- [EXERCISE AIM]:
Reproduce word for word every line from the one containing "Viewport: 1400px width, 841px" through the end of the listing below; omit the pictures.
▼
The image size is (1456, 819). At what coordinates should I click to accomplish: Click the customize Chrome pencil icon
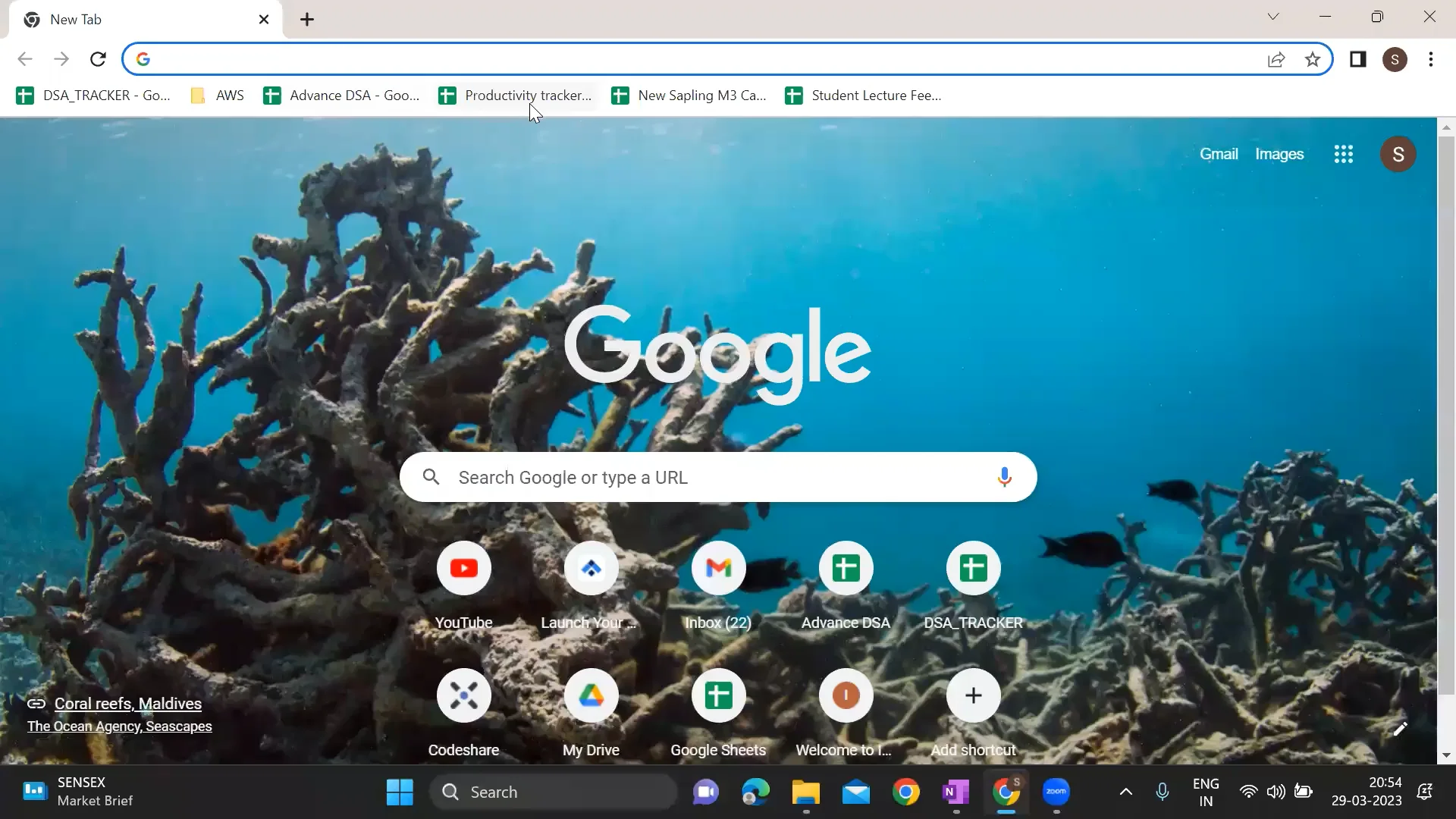(1400, 729)
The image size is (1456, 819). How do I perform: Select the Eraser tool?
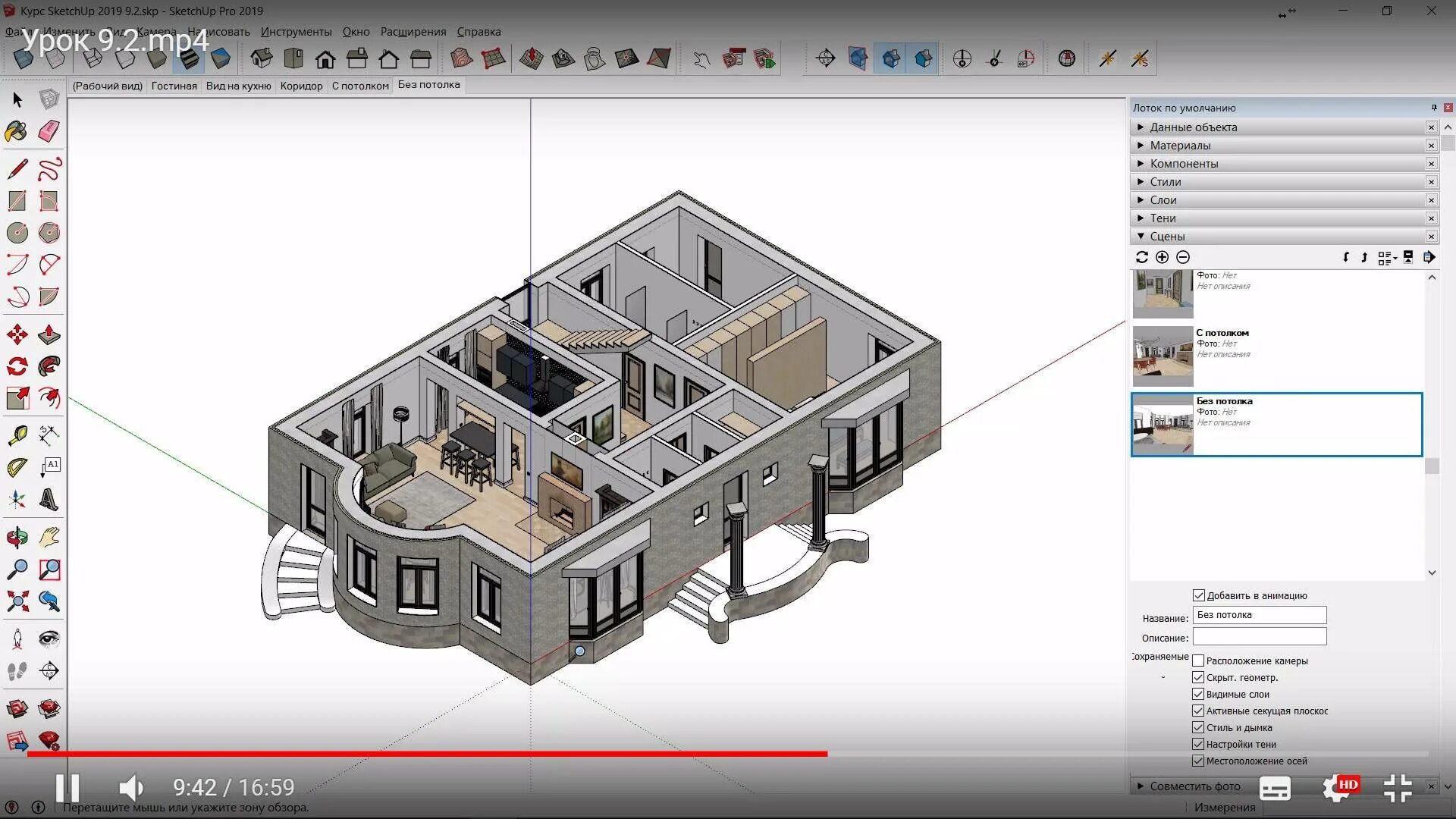49,131
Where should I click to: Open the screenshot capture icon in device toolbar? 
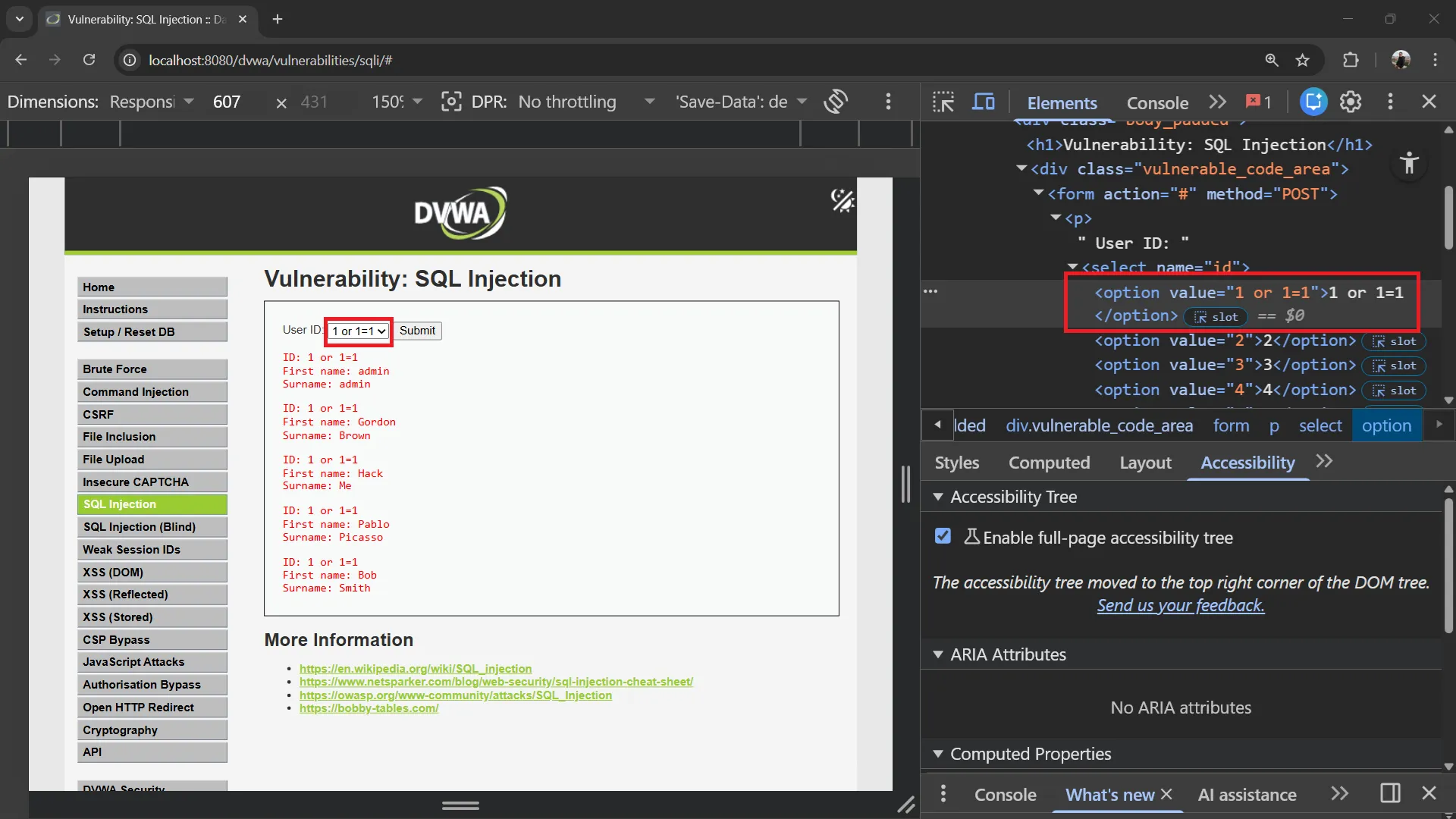tap(452, 101)
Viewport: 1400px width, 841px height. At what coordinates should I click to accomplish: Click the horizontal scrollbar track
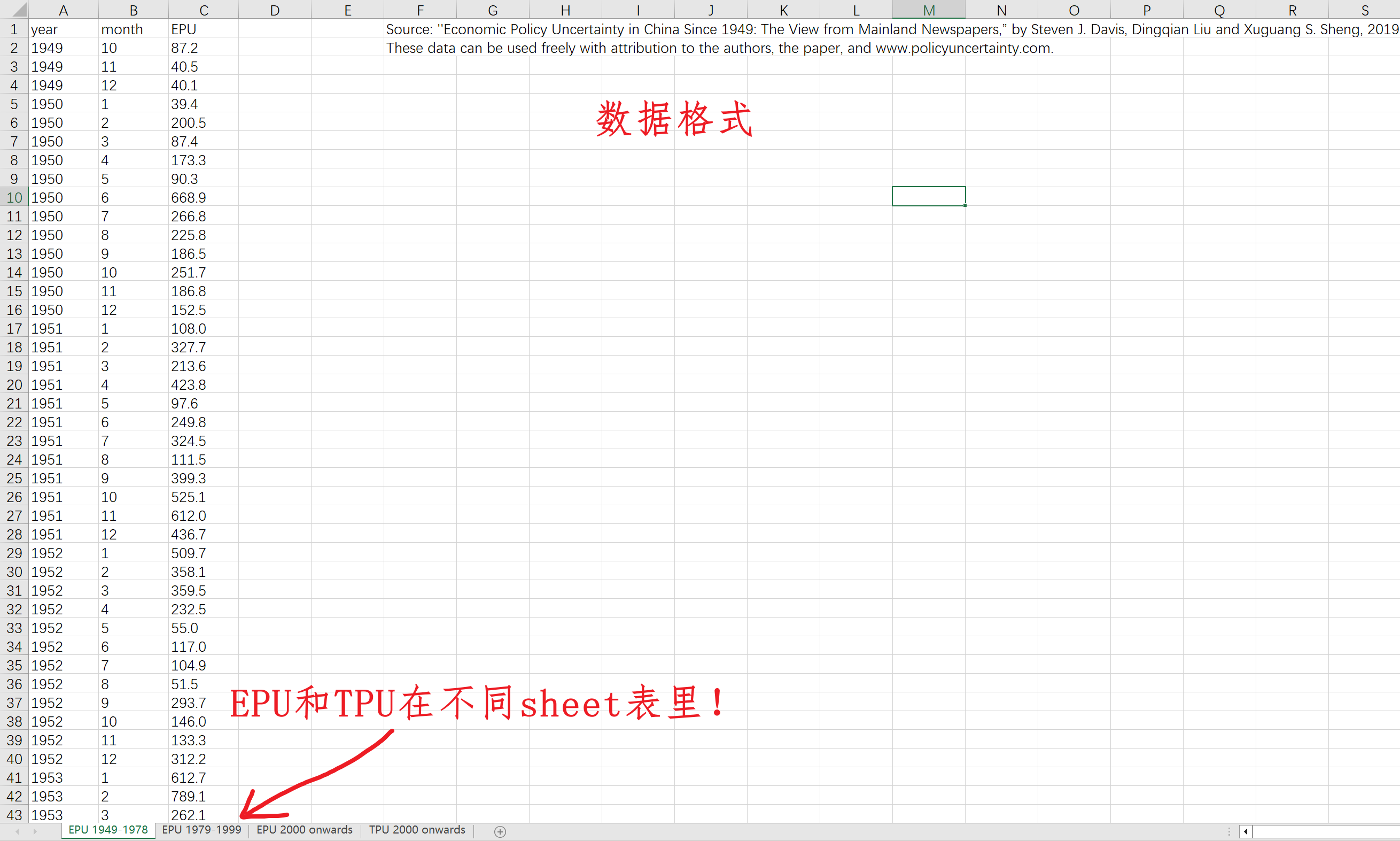(x=1325, y=831)
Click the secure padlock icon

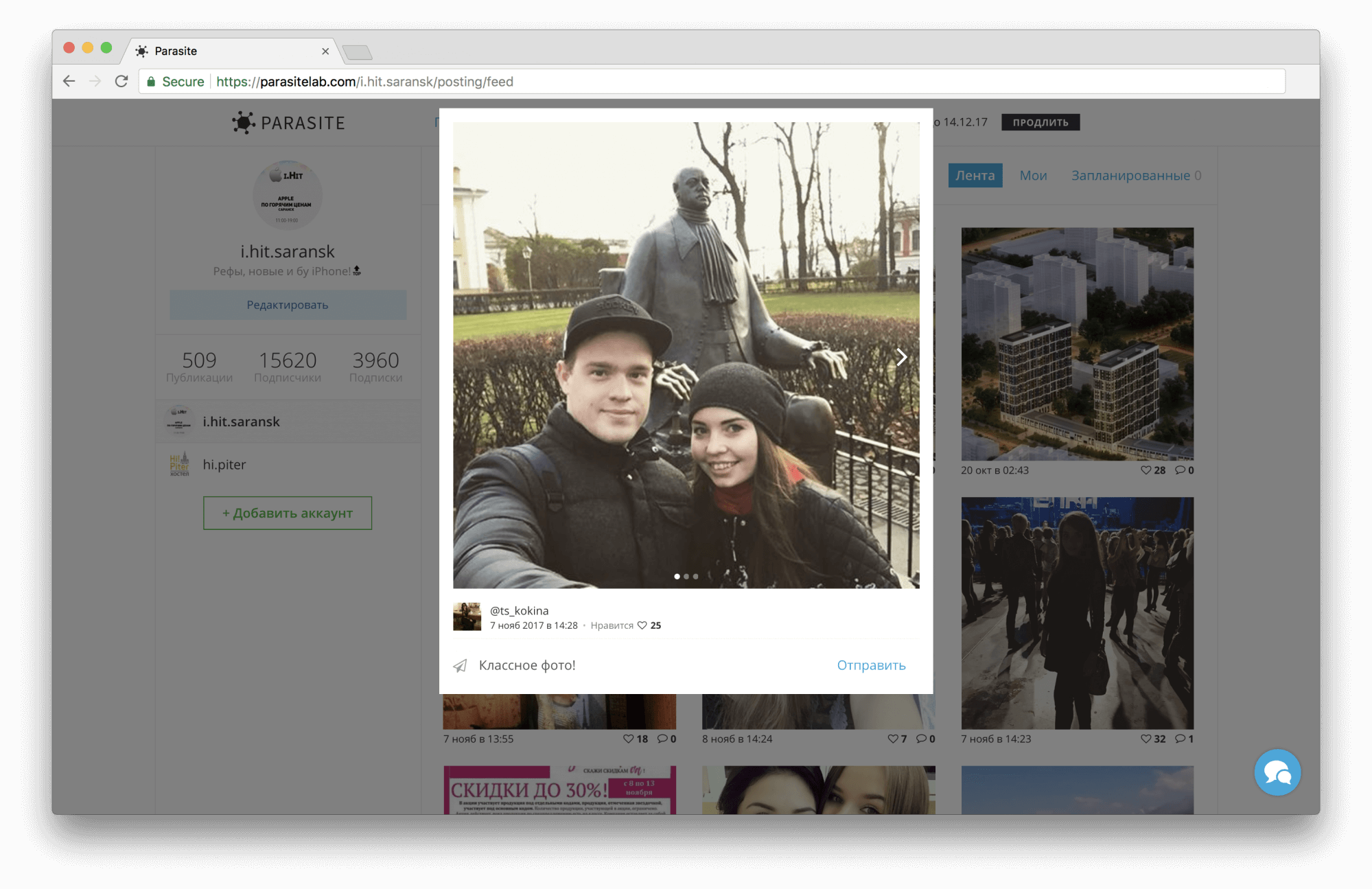click(151, 82)
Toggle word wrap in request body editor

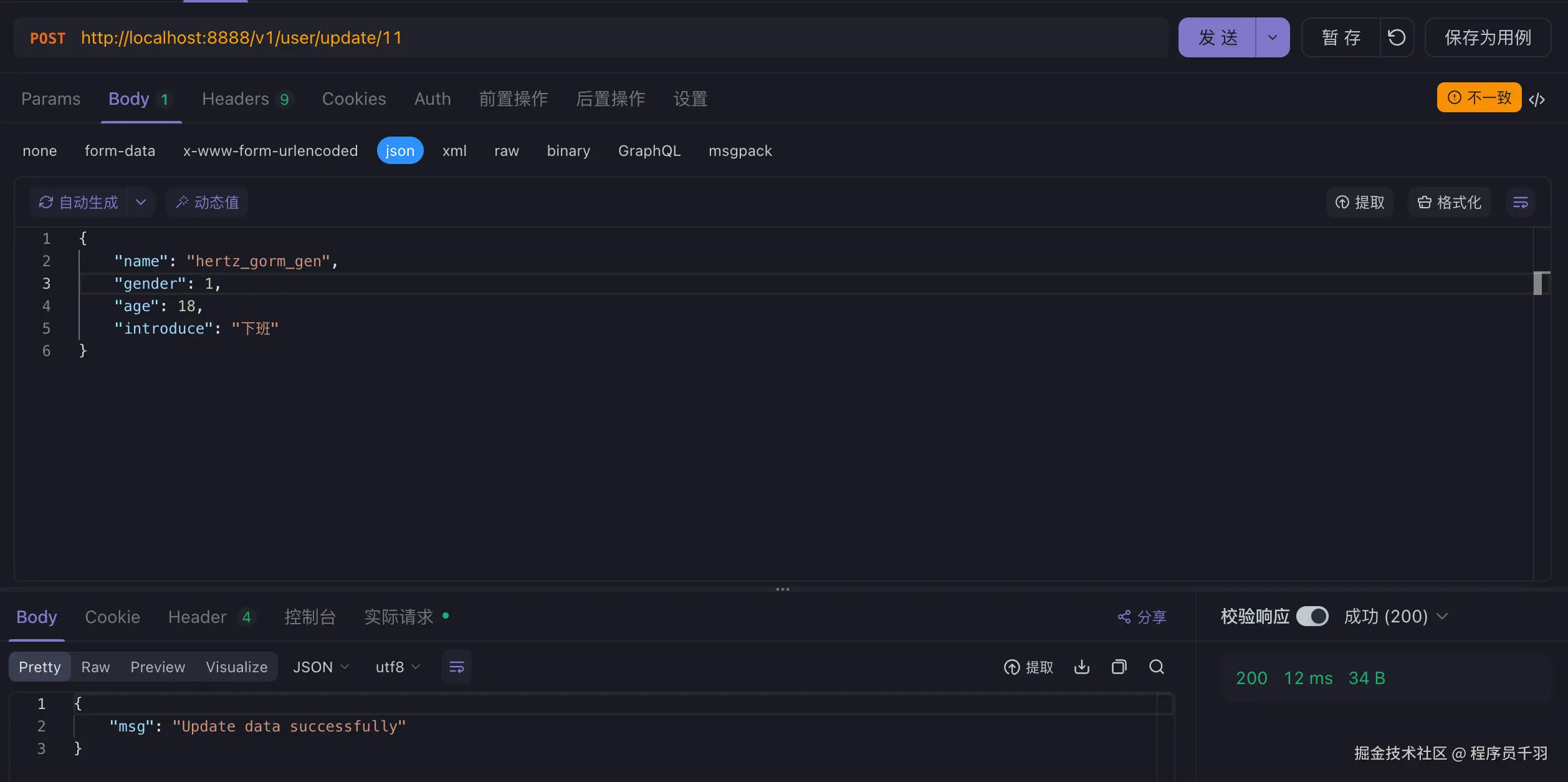1520,202
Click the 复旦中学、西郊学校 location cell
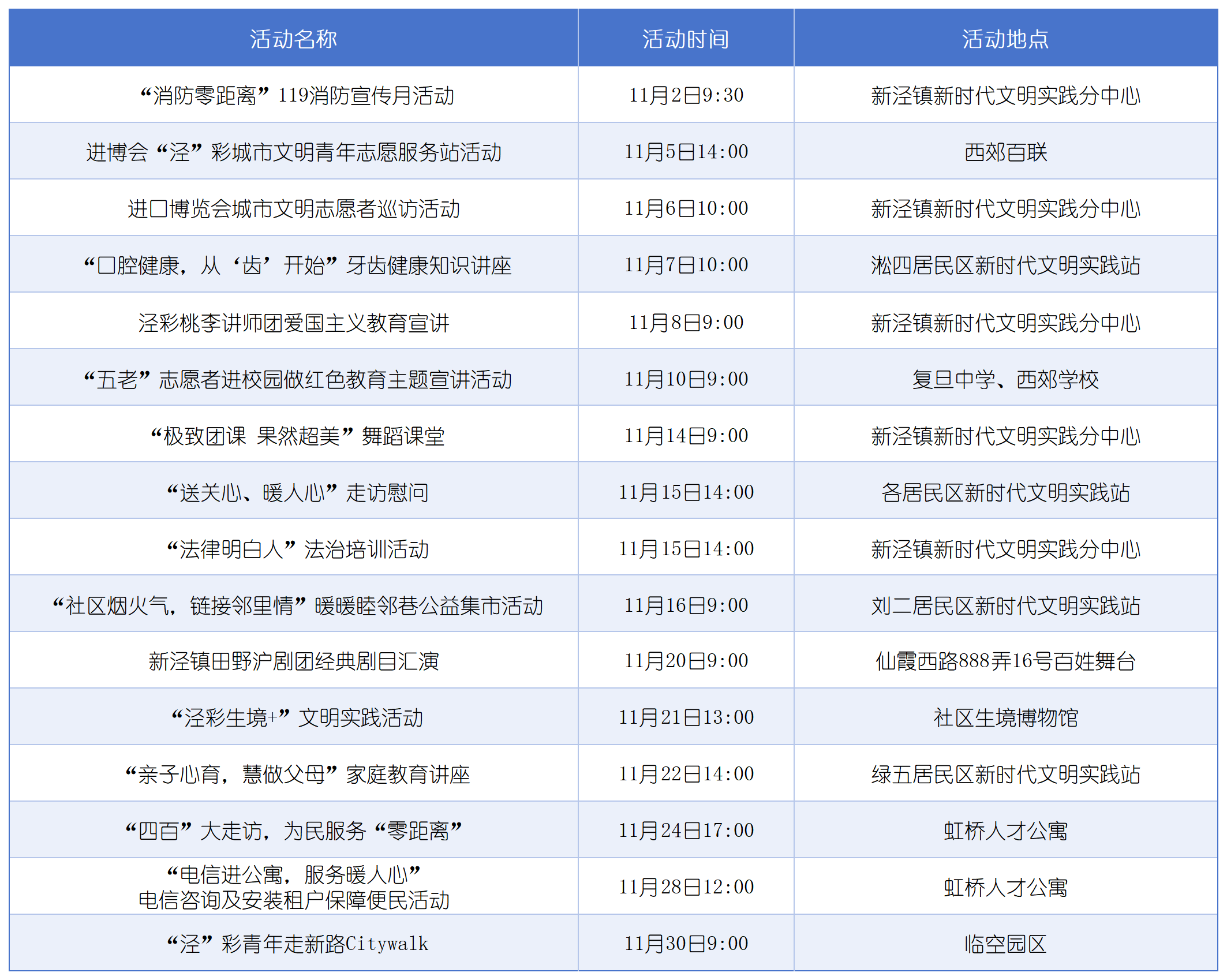The image size is (1227, 980). [1009, 378]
▲
- [EXERCISE SOLUTION]:
Viewport: 1400px width, 841px height. At what coordinates should I click to accomplish: Click the horizontal scrollbar track
(x=1325, y=831)
Click the secure padlock icon

click(151, 82)
Toggle word wrap in request body editor

1520,202
Click the 复旦中学、西郊学校 location cell
The image size is (1227, 980). [1009, 378]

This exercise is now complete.